Swap "screenshot" for "screen capture" throughout the material below and write it out again with everything else unchanged, leaving out the pictures.

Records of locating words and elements
--*--

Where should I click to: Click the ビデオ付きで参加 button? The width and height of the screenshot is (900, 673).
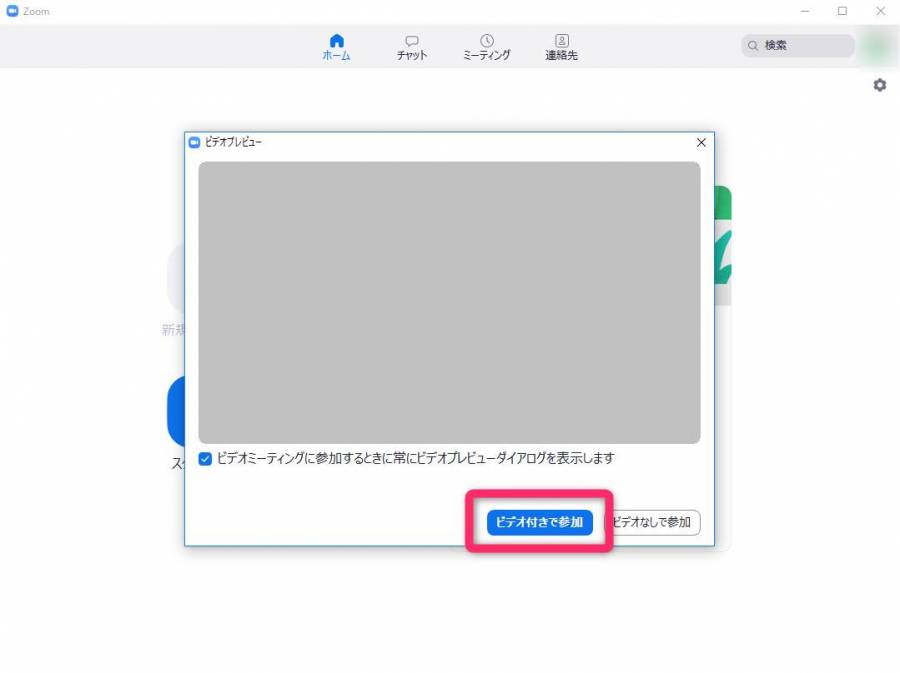pyautogui.click(x=539, y=522)
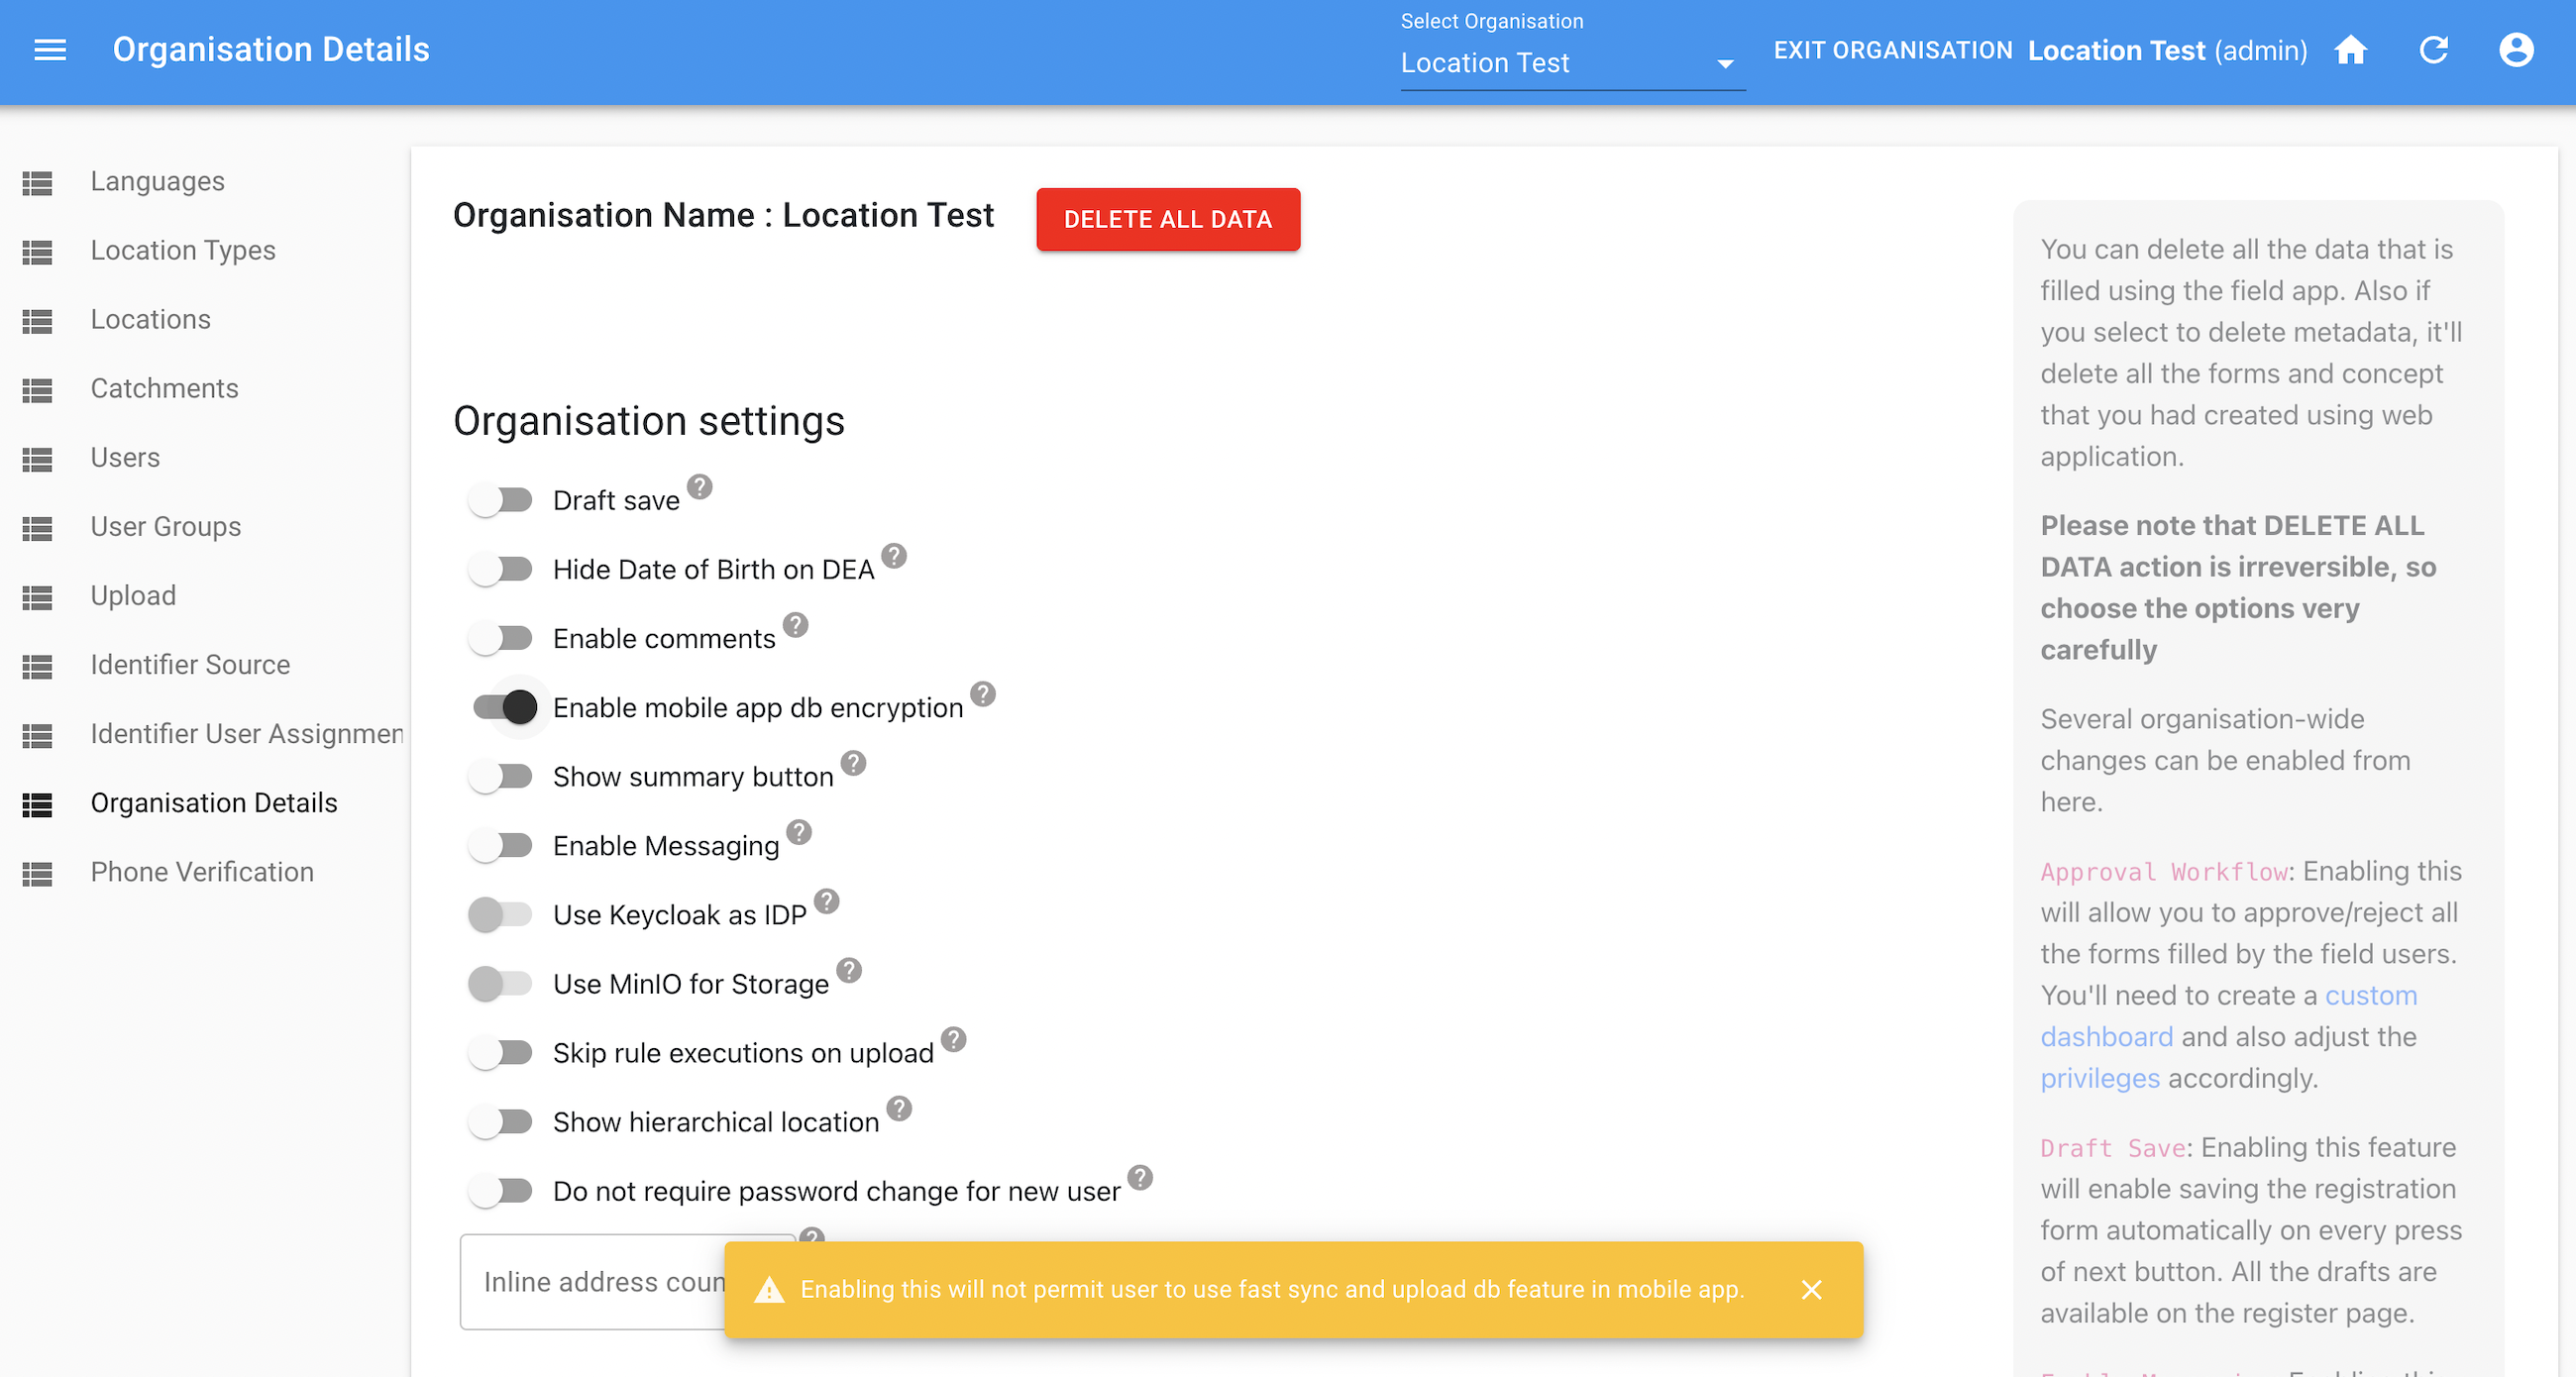Screen dimensions: 2576x1377
Task: Open the hamburger navigation menu
Action: (50, 50)
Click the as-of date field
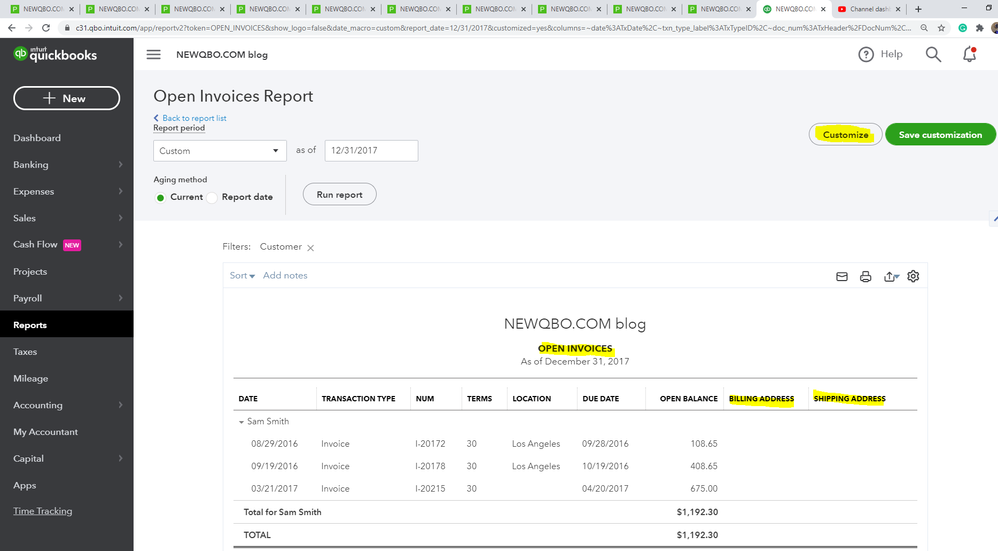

--*--

**Solution to the exercise:**
Where should I click to: Click the ビデオ付きで参加 button? The width and height of the screen capture is (900, 673).
pyautogui.click(x=539, y=522)
Screen dimensions: 2576x1377
Task: Open the hamburger navigation menu
Action: (50, 50)
Click the as-of date field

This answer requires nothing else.